#### YOUR TASK:
Your answer should be only the lines below from the one with "Screen dimensions: 882x671" to the one with "The image size is (1411, 740).", repeated exactly, ends included.

Saved data entries
· · · · ·

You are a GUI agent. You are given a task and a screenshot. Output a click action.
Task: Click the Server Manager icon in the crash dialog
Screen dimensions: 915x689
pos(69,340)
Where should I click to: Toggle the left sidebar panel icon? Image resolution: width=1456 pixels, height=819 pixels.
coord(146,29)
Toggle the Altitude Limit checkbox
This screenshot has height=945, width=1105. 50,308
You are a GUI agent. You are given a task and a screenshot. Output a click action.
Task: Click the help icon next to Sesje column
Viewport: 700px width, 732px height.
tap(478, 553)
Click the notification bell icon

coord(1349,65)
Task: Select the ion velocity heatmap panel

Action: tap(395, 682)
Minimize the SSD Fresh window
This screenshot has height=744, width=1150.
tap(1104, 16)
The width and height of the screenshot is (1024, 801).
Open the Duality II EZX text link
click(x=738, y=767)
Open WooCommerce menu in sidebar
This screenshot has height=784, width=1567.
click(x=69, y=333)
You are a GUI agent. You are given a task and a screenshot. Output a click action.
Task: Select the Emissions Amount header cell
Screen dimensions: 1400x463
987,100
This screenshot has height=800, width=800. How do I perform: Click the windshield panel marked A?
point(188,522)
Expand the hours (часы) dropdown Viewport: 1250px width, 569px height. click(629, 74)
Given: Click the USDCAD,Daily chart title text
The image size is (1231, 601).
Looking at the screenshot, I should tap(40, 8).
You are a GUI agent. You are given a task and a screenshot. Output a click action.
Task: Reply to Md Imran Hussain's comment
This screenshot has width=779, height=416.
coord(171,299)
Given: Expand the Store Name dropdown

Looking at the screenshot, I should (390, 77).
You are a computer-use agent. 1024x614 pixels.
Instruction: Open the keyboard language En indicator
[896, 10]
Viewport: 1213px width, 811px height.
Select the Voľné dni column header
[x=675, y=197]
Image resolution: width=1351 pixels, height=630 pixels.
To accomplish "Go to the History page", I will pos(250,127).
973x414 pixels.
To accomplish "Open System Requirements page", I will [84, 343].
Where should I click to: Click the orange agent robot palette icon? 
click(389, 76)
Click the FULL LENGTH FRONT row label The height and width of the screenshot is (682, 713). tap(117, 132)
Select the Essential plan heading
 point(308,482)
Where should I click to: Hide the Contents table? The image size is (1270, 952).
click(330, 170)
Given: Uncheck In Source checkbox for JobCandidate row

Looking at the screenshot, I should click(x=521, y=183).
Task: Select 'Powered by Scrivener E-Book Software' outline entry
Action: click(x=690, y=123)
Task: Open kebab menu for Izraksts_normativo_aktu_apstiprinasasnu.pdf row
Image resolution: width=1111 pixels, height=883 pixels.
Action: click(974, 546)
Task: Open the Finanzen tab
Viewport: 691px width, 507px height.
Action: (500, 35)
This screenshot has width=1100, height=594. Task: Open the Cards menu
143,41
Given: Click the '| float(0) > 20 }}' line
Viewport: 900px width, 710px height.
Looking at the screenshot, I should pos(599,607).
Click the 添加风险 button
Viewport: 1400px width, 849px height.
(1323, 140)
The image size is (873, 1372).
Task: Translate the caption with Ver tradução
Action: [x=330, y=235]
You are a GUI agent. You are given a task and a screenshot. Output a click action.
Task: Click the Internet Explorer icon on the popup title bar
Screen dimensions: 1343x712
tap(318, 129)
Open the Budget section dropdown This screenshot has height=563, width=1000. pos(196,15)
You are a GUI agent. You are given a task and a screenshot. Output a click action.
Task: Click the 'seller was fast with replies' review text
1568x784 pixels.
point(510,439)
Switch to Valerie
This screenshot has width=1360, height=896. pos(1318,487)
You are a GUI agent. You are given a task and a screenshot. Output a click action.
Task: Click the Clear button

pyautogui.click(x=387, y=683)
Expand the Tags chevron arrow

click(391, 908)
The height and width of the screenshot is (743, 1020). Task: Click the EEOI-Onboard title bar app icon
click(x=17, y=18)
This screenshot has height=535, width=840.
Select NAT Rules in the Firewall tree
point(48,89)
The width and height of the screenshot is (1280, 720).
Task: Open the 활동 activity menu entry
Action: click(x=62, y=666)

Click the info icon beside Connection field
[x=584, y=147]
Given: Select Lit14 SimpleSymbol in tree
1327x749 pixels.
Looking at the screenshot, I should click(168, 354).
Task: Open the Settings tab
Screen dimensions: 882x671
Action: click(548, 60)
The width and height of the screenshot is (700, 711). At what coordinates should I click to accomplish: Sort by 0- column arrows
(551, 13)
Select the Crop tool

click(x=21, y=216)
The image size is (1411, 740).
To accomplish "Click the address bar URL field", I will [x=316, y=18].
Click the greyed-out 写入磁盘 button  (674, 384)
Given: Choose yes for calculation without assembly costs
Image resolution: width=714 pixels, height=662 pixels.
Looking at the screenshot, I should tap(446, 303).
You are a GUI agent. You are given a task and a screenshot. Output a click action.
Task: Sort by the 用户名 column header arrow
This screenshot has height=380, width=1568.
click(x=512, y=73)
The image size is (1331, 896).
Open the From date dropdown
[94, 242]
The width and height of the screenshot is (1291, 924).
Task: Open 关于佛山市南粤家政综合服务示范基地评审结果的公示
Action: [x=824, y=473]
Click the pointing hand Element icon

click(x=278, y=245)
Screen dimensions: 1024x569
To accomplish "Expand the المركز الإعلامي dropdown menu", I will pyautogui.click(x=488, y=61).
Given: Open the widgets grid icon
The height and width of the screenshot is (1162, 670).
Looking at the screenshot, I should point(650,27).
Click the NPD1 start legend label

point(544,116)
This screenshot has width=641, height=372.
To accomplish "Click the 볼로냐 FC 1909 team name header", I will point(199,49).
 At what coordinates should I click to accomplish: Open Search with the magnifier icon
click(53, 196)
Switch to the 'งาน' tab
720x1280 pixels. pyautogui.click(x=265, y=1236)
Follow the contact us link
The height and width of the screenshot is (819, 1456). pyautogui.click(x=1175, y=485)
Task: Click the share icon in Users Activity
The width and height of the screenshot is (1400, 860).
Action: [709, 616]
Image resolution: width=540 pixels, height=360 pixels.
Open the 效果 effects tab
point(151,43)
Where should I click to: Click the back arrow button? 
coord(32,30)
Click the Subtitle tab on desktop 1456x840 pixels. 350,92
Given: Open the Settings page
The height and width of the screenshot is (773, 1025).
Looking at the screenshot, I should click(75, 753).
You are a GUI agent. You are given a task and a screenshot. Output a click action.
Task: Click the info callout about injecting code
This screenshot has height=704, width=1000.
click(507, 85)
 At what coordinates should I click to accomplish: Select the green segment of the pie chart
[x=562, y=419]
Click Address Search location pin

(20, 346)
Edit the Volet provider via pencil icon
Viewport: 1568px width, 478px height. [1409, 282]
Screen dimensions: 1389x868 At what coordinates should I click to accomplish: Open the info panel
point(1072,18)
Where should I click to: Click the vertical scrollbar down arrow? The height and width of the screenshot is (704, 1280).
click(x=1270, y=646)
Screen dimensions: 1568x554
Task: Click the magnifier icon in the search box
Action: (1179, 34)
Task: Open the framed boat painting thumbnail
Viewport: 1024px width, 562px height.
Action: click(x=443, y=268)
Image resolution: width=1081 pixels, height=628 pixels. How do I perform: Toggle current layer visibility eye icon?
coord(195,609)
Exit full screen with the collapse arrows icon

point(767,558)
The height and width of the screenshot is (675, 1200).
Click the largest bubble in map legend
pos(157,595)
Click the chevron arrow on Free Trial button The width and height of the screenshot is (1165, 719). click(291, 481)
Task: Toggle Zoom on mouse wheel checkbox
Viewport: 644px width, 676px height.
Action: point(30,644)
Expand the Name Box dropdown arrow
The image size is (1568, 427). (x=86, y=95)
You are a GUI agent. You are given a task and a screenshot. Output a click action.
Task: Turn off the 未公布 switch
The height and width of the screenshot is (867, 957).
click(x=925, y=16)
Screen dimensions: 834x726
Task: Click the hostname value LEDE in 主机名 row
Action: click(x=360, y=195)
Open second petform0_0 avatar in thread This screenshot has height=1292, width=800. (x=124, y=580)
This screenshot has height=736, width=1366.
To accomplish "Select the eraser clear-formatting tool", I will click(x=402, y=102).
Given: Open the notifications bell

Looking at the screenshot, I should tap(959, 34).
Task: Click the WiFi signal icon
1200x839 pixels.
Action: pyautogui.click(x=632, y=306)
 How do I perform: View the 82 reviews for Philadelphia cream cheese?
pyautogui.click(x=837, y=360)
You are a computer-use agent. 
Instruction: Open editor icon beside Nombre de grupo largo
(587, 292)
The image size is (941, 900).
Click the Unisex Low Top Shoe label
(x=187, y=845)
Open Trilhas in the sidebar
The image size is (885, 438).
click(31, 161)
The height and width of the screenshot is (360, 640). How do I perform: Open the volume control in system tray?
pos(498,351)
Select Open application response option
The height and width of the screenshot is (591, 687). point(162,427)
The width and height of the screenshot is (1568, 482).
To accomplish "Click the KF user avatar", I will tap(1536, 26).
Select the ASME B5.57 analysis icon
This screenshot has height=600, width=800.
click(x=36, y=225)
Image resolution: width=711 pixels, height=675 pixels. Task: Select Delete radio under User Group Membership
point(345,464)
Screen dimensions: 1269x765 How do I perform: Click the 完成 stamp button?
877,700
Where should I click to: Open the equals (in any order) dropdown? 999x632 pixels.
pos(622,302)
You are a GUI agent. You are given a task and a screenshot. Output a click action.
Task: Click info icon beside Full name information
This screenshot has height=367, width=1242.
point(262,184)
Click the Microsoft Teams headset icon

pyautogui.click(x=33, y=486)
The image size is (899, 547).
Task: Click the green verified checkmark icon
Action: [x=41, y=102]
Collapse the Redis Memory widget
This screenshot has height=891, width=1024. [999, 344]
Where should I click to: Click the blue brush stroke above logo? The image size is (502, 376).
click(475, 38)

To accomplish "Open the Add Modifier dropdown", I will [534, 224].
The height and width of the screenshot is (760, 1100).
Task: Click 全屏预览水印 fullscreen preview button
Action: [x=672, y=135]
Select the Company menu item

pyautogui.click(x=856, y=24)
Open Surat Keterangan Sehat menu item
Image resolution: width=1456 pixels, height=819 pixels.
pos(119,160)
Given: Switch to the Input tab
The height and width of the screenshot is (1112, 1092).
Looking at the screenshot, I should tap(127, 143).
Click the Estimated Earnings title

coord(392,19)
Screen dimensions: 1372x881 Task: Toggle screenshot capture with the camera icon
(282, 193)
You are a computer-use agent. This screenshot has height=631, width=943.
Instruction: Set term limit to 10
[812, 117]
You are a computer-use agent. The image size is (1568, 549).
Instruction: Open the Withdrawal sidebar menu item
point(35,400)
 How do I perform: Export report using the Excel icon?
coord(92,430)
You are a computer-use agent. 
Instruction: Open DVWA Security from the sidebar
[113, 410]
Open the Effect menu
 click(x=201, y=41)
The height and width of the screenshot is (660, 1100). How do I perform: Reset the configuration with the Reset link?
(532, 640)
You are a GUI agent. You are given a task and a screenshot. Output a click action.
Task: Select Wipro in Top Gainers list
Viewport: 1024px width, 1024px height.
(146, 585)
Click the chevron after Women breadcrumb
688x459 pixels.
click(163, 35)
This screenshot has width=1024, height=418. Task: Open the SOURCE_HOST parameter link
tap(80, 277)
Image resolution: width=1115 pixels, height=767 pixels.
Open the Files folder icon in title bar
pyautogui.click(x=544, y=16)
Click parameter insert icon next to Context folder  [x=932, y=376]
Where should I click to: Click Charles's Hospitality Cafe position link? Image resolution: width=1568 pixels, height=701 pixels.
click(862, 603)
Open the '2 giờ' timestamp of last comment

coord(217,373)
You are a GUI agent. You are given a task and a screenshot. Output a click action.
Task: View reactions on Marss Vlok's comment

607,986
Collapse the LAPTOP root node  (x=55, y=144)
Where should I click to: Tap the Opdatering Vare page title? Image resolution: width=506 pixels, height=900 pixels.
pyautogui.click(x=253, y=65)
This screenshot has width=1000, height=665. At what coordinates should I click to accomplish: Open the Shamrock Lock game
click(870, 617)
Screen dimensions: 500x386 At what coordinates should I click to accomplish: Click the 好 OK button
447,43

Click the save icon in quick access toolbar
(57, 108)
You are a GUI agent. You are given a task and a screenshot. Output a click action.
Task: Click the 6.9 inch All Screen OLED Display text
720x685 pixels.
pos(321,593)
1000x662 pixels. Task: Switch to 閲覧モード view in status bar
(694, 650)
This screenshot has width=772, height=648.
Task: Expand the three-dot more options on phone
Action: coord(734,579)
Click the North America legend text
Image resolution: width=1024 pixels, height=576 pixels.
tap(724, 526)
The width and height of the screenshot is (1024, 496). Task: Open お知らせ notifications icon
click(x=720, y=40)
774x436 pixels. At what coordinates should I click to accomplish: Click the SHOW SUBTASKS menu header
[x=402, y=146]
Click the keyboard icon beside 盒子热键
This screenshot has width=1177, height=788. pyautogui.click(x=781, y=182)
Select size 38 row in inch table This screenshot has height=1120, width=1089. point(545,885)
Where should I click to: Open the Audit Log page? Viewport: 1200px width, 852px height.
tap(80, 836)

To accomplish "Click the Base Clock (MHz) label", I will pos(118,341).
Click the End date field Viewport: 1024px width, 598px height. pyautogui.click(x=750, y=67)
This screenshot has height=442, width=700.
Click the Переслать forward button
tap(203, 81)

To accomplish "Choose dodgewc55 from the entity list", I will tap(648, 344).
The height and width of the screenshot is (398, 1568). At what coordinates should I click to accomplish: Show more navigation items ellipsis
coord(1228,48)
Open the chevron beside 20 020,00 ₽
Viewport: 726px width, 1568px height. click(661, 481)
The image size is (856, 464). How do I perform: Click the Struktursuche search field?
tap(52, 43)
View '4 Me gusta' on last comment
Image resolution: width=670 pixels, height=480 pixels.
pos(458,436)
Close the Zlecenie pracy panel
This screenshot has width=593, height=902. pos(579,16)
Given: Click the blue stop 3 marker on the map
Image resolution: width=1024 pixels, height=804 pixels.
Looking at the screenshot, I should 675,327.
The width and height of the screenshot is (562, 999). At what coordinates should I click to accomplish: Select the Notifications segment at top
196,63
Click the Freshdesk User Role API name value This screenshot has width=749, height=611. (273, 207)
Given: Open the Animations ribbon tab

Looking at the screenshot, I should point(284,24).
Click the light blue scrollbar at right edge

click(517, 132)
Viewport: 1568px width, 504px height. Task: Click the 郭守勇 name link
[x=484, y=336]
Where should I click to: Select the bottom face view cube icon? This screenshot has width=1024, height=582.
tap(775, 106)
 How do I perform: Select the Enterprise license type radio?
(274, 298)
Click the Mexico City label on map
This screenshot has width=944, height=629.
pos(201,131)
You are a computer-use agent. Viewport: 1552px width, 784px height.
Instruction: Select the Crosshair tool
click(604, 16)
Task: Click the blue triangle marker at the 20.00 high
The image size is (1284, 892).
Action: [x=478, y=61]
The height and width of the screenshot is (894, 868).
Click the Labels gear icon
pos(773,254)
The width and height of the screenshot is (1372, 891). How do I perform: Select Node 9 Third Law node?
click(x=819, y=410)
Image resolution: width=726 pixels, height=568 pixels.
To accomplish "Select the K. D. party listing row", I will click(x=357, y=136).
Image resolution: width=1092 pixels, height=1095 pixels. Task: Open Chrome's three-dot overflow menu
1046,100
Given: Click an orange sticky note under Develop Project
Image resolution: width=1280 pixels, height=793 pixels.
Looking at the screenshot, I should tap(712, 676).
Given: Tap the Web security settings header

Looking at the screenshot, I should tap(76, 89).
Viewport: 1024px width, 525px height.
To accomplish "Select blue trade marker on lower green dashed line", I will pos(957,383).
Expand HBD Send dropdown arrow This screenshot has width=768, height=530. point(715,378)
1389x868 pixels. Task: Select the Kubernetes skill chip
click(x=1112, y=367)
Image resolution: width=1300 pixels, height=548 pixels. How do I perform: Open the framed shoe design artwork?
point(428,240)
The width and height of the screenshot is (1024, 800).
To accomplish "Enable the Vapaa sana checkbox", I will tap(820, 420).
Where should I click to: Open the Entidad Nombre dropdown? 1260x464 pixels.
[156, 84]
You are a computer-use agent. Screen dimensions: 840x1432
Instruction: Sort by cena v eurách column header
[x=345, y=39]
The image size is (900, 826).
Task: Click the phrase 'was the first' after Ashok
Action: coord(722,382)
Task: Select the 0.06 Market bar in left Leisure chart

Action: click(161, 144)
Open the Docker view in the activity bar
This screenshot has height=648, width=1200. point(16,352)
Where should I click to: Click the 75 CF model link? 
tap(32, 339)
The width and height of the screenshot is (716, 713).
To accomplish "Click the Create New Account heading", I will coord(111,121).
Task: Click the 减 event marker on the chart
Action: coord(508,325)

· · · · ·

#### EXERCISE OUTPUT:
Screen dimensions: 882x671
Action: click(548, 60)
The width and height of the screenshot is (700, 711). At what coordinates should I click to accomplish: Sort by 0- column arrows
(551, 13)
Select the Crop tool

click(x=21, y=216)
The image size is (1411, 740).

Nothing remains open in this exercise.